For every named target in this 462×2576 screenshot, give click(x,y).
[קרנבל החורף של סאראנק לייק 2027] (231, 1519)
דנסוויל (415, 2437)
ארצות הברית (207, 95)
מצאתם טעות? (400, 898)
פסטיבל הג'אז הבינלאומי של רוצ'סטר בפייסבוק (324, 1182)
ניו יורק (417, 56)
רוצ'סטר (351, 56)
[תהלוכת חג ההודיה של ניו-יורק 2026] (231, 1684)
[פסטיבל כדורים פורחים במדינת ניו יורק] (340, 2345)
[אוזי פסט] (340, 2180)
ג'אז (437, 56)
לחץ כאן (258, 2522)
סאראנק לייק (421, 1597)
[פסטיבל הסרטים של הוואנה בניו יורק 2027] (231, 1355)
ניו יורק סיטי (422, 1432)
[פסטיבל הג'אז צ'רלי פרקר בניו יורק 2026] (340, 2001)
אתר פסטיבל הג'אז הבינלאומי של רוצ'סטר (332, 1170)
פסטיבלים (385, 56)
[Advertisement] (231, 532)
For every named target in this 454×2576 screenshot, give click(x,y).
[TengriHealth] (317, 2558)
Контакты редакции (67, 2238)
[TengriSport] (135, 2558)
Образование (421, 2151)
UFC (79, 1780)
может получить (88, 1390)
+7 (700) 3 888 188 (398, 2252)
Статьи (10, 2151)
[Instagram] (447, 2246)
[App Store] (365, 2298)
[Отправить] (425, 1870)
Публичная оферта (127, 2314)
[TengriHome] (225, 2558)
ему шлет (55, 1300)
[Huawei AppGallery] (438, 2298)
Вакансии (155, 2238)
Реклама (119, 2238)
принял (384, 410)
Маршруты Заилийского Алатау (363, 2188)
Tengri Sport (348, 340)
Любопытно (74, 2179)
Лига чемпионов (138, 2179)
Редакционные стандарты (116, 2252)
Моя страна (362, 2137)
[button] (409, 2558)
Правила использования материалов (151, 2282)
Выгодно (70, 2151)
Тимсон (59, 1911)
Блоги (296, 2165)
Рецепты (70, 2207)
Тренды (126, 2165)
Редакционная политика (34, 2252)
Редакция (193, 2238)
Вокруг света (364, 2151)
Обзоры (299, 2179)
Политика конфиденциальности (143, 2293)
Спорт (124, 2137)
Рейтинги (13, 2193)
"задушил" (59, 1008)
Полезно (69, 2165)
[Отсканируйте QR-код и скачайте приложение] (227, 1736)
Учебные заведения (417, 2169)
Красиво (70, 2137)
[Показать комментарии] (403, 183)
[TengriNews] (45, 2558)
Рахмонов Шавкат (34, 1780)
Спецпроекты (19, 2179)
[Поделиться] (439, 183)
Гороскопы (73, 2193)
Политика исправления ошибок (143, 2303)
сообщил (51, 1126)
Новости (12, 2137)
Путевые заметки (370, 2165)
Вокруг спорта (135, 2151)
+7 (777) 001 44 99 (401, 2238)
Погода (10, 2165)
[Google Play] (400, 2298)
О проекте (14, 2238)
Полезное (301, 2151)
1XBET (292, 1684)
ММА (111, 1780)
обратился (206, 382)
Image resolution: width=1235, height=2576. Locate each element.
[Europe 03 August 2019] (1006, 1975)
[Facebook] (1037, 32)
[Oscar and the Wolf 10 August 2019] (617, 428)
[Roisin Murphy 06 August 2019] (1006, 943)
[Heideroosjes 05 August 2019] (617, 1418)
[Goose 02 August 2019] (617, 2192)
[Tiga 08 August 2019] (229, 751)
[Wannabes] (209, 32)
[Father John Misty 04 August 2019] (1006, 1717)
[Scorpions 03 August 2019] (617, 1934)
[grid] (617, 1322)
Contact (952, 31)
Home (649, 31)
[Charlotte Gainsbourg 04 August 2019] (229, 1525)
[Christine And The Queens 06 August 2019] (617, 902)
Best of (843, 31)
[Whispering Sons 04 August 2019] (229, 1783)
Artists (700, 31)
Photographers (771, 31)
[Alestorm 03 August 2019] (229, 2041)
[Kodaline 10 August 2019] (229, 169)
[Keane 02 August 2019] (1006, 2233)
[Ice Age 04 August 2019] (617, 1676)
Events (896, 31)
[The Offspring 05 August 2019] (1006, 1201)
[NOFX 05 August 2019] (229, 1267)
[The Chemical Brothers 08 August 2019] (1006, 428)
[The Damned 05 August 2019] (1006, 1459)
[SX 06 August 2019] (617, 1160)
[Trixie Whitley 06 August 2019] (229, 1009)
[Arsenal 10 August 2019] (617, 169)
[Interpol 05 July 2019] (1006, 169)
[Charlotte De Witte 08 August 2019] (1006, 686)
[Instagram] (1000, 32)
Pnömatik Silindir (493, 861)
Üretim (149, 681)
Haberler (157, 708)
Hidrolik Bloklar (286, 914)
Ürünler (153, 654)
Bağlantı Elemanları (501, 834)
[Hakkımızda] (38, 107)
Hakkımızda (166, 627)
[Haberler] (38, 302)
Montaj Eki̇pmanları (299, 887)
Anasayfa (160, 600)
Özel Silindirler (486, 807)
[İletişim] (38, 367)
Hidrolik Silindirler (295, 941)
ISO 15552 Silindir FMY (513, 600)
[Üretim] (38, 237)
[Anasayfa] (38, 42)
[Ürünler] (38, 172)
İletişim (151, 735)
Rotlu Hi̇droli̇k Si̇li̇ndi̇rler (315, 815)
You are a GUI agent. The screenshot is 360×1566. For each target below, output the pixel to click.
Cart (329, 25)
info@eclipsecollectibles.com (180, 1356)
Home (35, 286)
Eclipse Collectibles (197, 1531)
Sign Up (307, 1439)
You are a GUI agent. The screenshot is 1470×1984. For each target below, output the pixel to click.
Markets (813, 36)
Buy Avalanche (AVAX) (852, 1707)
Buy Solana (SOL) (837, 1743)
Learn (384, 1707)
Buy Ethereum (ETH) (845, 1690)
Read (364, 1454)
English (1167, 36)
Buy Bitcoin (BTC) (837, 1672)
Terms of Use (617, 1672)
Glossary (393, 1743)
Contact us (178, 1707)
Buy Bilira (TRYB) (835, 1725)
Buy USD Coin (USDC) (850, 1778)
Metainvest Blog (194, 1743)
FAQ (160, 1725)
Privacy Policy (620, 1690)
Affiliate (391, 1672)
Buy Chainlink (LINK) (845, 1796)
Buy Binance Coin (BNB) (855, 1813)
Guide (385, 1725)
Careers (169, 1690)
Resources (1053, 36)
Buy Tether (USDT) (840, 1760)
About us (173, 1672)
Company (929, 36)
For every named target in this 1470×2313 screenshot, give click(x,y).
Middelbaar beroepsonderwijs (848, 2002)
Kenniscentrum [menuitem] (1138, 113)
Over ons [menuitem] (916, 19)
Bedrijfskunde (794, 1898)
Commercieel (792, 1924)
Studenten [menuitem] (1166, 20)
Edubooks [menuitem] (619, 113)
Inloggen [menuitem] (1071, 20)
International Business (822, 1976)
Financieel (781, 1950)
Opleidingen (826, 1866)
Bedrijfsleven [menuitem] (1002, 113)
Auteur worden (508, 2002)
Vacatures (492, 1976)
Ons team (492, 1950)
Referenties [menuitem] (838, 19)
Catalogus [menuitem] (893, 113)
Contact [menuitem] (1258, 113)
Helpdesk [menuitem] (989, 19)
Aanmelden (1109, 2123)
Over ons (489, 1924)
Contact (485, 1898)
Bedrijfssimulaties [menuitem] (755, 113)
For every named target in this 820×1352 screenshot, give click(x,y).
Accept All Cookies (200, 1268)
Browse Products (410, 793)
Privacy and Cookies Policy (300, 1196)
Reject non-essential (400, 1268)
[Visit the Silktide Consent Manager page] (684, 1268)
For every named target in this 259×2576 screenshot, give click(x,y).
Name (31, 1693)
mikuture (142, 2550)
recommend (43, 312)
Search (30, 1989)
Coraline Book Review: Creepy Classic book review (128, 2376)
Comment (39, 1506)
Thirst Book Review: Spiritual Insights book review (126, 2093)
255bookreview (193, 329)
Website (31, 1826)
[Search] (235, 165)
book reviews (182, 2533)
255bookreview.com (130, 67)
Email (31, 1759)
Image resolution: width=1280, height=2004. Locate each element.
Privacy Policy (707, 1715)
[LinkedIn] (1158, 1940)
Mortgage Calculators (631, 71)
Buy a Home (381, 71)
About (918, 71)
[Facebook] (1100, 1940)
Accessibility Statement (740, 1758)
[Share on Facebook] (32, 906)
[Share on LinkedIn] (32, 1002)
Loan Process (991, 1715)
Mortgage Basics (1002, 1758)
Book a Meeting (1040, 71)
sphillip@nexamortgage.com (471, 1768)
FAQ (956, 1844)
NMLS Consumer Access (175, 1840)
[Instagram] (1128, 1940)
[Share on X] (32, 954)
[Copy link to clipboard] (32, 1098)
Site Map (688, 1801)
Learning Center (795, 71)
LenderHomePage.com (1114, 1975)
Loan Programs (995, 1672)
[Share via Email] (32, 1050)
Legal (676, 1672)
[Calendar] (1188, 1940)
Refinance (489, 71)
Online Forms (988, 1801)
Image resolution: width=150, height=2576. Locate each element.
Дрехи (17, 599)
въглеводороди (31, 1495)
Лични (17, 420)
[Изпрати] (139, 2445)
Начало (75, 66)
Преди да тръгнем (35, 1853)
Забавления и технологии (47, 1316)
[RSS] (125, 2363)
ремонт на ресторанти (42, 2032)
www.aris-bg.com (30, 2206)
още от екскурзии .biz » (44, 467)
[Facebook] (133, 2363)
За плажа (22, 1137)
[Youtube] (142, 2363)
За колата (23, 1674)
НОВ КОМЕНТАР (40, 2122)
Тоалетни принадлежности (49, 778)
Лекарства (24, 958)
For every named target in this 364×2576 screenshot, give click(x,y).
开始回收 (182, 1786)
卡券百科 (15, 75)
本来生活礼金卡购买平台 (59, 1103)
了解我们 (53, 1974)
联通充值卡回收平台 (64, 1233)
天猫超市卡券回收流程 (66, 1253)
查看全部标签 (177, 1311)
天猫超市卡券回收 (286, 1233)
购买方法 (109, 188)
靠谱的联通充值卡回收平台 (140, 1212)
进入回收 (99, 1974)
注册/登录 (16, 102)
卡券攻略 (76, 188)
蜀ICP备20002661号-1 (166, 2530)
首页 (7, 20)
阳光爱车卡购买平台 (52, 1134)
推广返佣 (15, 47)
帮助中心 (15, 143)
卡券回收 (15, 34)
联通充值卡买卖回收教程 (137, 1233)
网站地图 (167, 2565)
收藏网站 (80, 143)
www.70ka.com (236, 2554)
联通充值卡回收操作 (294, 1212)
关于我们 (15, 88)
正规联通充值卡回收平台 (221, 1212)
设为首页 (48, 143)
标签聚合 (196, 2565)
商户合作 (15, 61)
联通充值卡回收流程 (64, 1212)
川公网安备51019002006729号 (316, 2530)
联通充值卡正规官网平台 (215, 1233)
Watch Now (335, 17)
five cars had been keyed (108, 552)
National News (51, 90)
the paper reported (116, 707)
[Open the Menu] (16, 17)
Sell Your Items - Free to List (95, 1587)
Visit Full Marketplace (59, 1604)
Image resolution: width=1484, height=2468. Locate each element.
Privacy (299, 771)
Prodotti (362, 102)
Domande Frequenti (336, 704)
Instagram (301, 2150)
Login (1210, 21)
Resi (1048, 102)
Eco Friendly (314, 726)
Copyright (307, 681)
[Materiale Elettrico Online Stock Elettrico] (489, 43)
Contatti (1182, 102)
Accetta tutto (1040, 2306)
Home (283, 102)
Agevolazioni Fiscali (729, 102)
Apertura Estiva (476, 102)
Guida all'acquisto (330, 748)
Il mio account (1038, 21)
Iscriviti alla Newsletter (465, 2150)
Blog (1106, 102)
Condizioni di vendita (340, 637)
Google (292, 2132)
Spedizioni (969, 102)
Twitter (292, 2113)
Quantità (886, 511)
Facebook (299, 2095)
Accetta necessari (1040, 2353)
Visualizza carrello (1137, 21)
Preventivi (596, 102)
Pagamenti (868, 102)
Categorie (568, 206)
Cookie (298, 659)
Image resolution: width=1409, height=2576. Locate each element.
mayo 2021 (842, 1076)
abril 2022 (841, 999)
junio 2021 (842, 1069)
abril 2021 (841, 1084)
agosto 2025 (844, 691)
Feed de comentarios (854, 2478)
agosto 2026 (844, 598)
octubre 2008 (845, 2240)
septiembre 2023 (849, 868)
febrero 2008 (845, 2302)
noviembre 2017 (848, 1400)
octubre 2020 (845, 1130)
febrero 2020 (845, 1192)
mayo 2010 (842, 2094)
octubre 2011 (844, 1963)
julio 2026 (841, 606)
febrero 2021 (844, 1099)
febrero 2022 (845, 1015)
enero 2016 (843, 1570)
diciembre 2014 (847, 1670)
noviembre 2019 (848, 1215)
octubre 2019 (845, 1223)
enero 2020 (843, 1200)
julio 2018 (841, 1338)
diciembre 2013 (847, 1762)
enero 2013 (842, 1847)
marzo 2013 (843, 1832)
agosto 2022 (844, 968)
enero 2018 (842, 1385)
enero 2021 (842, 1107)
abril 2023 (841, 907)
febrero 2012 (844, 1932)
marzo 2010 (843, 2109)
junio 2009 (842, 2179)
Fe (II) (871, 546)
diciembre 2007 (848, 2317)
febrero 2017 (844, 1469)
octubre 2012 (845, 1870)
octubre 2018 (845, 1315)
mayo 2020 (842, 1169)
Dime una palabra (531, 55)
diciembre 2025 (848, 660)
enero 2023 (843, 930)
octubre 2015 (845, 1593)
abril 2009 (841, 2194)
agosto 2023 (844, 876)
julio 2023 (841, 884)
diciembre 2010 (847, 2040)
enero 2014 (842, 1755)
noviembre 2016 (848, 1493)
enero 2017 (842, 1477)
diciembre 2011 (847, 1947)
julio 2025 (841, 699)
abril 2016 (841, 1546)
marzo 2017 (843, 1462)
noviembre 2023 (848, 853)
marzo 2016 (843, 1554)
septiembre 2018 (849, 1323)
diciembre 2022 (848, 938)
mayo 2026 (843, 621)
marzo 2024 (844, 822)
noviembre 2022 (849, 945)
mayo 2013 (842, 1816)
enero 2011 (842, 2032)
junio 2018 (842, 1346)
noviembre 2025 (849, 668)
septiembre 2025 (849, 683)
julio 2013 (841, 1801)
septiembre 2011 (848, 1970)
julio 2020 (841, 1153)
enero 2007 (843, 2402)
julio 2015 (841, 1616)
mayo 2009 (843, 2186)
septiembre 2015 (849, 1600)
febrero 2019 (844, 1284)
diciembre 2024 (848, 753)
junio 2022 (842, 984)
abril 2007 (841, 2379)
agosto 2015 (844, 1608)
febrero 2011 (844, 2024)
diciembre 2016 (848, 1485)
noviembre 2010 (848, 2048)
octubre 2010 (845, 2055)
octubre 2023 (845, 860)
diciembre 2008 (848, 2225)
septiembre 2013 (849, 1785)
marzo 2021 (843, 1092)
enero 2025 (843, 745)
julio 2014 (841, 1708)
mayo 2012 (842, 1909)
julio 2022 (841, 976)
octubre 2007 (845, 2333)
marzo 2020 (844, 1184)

WHAT YOU WILL DO - Restate the data word for word. Begin at its first line, end at the line that contains "может получить (88, 1390)", and include both.

ANSWER SECTION -
For every named target in this 462×2576 screenshot, give click(x,y).
[קרנבל החורף של סאראנק לייק 2027] (231, 1519)
דנסוויל (415, 2437)
ארצות הברית (207, 95)
מצאתם טעות? (400, 898)
פסטיבל הג'אז הבינלאומי של רוצ'סטר בפייסבוק (324, 1182)
ניו יורק (417, 56)
רוצ'סטר (351, 56)
[תהלוכת חג ההודיה של ניו-יורק 2026] (231, 1684)
[פסטיבל כדורים פורחים במדינת ניו יורק] (340, 2345)
[אוזי פסט] (340, 2180)
ג'אז (437, 56)
לחץ כאן (258, 2522)
סאראנק לייק (421, 1597)
[פסטיבל הסרטים של הוואנה בניו יורק 2027] (231, 1355)
ניו יורק סיטי (422, 1432)
[פסטיבל הג'אז צ'רלי פרקר בניו יורק 2026] (340, 2001)
אתר פסטיבל הג'אז הבינלאומי של רוצ'סטר (332, 1170)
פסטיבלים (385, 56)
[Advertisement] (231, 532)
For every named target in this 454×2576 screenshot, give click(x,y).
[TengriHealth] (317, 2558)
Контакты редакции (67, 2238)
[TengriSport] (135, 2558)
Образование (421, 2151)
UFC (79, 1780)
может получить (88, 1390)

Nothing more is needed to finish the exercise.